For critical workloads, a nightly test at low-traffic hours is a reasonable default. The resource cost of a sandbox run is bounded by the ResourceQuota Kymaros applies — it does not consume production-level capacity.


Use Labels for Filtering

Velero supports label selectors for backup scope. Using consistent labels across your application resources makes it easy to define precise backup scope and to verify completeness during restore validation.

Apply a standard label set to all application resources:

metadata:
labels:
app.kubernetes.io/name: my-app
app.kubernetes.io/part-of: my-platform
backup.kymaros.io/include: "true"

Reference the selector in the Velero schedule:

apiVersion: velero.io/v1
kind: Schedule
metadata:
name: my-app-nightly
namespace: velero
spec:
schedule: "0 2 * * *"
template:
includedNamespaces:
- my-app
labelSelector:
matchLabels:
backup.kymaros.io/include: "true"

The label selector approach also simplifies multi-component applications where only a subset of resources should be included in a given backup.


Set Appropriate TTLs on Backups

Velero backup TTLs control how long backup data is retained in storage. Setting TTLs too short can cause Kymaros to attempt validation against a backup that has already expired.

Rule of thumb: The backup TTL should be at least two times the RestoreTest schedule interval. For a nightly test, the backup TTL should be at least 48 hours.

spec:
template:
ttl: 168h # 7 days

Also consider your compliance retention requirements. If your organization requires 90 days of audit history, the backup TTL must match or exceed that window.


Use Multiple BackupStorageLocations

A single BackupStorageLocation is a single point of failure. If that location is unavailable, Kymaros cannot trigger restores and your validation coverage gaps silently.

Recommended configuration:

  • Primary BSL: in-region object storage (fast access for routine restores and testing)
  • Secondary BSL: cross-region or cross-provider object storage (disaster recovery)

Configure a RestoreTest for each BSL to validate that both restore paths work:

# Test primary BSL
spec:
backupSource:
provider: velero
storageLocation: primary-bsl
backupName: latest

---

# Test secondary BSL
spec:
backupSource:
provider: velero
storageLocation: secondary-bsl
backupName: latest

This catches drift between storage locations early and gives you confidence that the DR path is as valid as the primary path.

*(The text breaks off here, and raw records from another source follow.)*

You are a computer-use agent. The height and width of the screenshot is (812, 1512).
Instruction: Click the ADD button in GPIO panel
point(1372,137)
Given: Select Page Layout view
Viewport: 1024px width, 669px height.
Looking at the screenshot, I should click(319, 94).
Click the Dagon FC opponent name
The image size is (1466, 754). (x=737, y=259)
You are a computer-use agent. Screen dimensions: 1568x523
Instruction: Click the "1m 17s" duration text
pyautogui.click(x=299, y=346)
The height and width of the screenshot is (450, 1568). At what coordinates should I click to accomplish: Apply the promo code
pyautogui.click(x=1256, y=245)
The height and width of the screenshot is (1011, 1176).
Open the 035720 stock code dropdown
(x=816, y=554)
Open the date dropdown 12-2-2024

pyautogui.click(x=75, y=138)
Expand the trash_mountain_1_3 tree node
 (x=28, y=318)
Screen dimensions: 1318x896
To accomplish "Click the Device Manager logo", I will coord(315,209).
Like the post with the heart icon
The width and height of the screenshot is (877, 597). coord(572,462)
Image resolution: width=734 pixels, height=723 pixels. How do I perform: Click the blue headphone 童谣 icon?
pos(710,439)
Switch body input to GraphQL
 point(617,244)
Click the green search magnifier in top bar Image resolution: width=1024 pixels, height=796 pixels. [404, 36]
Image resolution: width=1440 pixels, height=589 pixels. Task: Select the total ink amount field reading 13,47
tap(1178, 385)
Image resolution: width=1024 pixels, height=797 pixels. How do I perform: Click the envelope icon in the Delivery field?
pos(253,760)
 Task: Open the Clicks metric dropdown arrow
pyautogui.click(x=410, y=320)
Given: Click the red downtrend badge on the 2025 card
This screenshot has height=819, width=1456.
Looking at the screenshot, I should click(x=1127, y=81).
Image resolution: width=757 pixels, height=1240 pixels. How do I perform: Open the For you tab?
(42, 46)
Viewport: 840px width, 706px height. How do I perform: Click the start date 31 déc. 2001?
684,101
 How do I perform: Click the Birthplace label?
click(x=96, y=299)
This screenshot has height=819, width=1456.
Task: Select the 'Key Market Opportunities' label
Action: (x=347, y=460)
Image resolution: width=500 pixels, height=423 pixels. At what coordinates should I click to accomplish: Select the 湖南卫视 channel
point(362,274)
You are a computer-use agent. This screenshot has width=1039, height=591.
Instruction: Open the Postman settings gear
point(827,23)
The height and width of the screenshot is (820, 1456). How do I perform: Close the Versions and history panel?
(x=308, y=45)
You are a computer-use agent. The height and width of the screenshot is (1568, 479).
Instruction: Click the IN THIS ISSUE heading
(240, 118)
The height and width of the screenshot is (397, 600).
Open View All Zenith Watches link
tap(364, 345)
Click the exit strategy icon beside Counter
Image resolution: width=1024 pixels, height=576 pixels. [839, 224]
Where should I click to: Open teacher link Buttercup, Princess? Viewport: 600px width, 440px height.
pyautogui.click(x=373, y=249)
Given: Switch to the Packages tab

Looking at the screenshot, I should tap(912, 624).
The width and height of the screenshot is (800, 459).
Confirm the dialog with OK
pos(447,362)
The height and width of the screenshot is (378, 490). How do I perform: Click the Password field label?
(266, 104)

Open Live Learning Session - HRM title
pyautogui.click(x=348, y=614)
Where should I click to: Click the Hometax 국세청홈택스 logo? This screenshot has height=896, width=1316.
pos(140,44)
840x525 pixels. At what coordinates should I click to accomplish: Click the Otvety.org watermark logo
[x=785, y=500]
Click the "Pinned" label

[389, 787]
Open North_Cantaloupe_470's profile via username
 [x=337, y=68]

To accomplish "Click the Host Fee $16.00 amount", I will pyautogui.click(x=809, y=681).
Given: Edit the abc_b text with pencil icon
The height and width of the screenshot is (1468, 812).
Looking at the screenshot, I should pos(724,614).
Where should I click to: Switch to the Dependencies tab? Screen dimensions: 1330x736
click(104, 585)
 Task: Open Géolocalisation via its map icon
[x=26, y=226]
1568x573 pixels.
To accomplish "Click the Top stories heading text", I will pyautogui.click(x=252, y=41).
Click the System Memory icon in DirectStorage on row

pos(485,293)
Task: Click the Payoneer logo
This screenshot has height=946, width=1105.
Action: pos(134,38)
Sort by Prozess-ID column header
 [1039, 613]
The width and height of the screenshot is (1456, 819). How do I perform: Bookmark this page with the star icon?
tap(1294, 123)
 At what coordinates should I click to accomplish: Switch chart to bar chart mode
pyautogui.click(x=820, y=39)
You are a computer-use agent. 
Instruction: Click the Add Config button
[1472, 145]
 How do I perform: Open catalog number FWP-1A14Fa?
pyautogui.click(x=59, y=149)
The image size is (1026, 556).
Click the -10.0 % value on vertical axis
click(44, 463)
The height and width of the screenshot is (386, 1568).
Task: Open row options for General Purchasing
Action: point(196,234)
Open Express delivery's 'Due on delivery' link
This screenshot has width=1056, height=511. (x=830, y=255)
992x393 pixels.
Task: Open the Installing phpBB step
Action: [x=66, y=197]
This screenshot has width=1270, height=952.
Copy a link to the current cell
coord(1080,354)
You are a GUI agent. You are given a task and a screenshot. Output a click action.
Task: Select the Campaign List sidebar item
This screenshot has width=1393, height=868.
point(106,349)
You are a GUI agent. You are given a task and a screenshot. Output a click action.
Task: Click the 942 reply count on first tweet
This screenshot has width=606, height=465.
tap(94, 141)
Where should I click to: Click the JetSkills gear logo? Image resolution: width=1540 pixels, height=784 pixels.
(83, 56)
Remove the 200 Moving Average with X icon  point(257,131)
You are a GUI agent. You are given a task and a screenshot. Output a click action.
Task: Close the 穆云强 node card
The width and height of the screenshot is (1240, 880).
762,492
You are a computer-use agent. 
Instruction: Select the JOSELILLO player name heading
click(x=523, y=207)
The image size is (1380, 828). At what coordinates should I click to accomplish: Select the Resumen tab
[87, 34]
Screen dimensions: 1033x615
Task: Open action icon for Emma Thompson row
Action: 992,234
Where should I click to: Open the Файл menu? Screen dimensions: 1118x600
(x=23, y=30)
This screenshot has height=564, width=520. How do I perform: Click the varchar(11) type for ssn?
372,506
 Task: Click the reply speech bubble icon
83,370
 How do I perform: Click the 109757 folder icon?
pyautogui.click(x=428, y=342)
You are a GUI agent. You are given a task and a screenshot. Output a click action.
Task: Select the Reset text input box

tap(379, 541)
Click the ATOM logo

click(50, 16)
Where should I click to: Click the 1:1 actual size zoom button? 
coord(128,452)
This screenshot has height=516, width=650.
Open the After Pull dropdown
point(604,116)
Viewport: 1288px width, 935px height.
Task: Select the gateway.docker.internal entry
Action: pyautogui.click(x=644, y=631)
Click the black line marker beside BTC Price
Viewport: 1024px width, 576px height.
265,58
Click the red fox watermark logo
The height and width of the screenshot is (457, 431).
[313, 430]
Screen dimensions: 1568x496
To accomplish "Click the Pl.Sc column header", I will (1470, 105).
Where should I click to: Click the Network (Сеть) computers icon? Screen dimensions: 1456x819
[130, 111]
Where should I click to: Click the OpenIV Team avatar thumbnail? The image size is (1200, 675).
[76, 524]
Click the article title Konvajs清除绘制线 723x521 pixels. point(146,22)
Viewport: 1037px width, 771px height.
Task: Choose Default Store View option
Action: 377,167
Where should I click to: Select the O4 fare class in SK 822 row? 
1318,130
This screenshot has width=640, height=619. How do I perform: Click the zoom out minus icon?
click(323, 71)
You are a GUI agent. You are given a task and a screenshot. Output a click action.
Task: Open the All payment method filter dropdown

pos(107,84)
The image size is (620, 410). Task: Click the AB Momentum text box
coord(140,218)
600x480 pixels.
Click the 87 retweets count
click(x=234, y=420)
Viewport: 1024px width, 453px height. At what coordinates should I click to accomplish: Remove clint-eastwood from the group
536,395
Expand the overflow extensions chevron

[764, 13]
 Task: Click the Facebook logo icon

Align Backup Scope with the RestoreTest Namespace List

The RestoreTest spec.backupSource.namespaces field filters which namespaces are restored into the sandbox. This list must match the namespaces captured in the backup. Mismatches produce completeness failures.

spec:
backupSource:
provider: velero
backupName: latest
namespaces:
- name: my-app
- name: my-app-config # only if this namespace is in the backup

If you routinely include namespaces in a backup that you do not want to test (for example, a shared logging namespace), do not add them to spec.backupSource.namespaces. Kymaros will only restore the namespaces you list, keeping the sandbox scope focused.